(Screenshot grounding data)
§ §

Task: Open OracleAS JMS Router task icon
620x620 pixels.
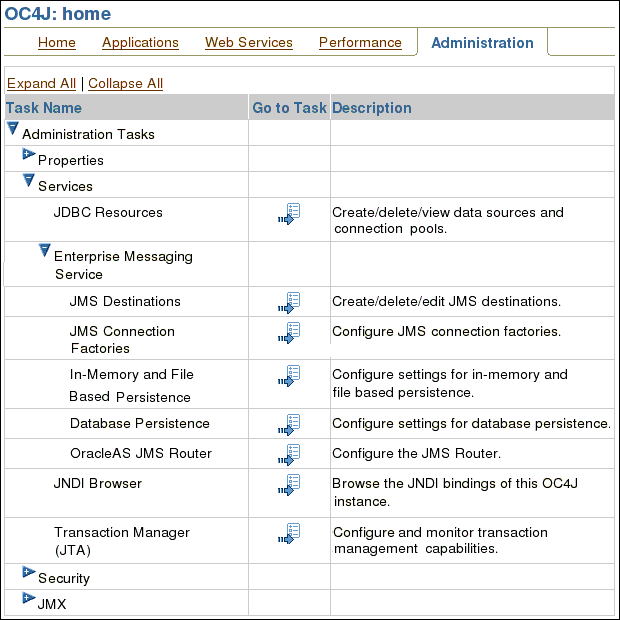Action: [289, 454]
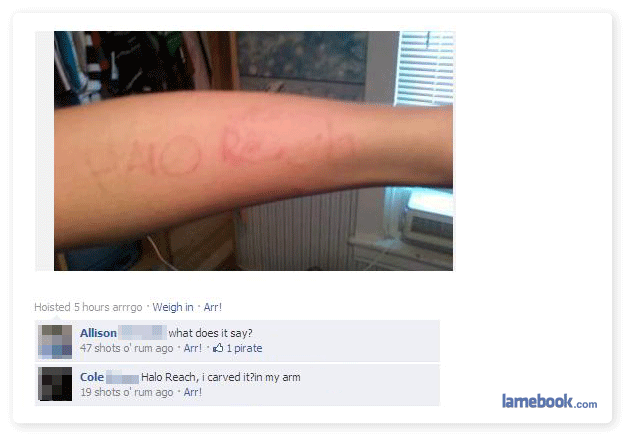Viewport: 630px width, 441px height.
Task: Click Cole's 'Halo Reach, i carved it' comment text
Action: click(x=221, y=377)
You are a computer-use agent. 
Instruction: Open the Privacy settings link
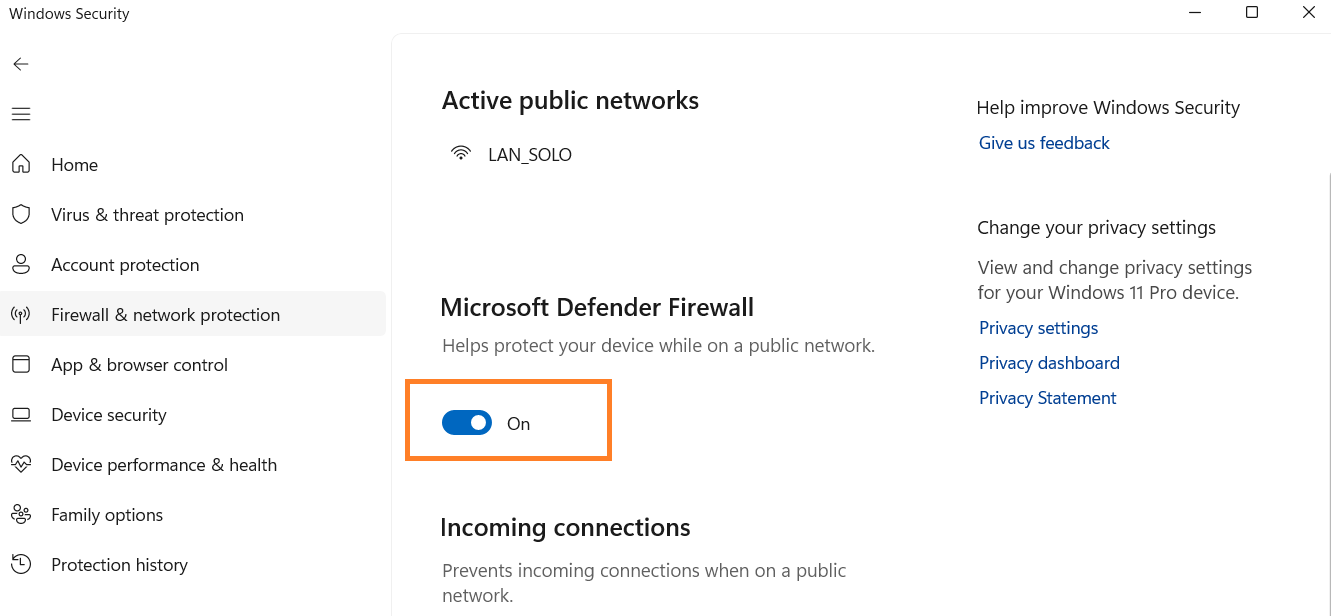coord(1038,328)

§ §

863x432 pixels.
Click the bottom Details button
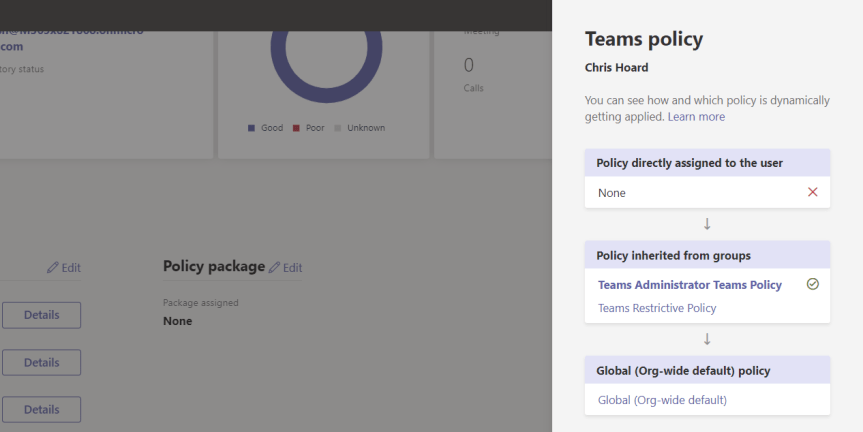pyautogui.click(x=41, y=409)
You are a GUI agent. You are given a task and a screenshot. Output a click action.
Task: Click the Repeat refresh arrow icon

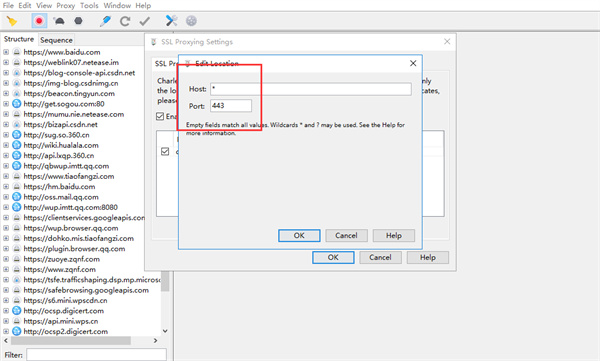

§ §

Return each line of the data above that includes the word "agent".

SOLUTION TO THIS EXERCISE
You are a computer-use agent. 
You are a GUI agent. You are given a task and a screenshot. Output a click action.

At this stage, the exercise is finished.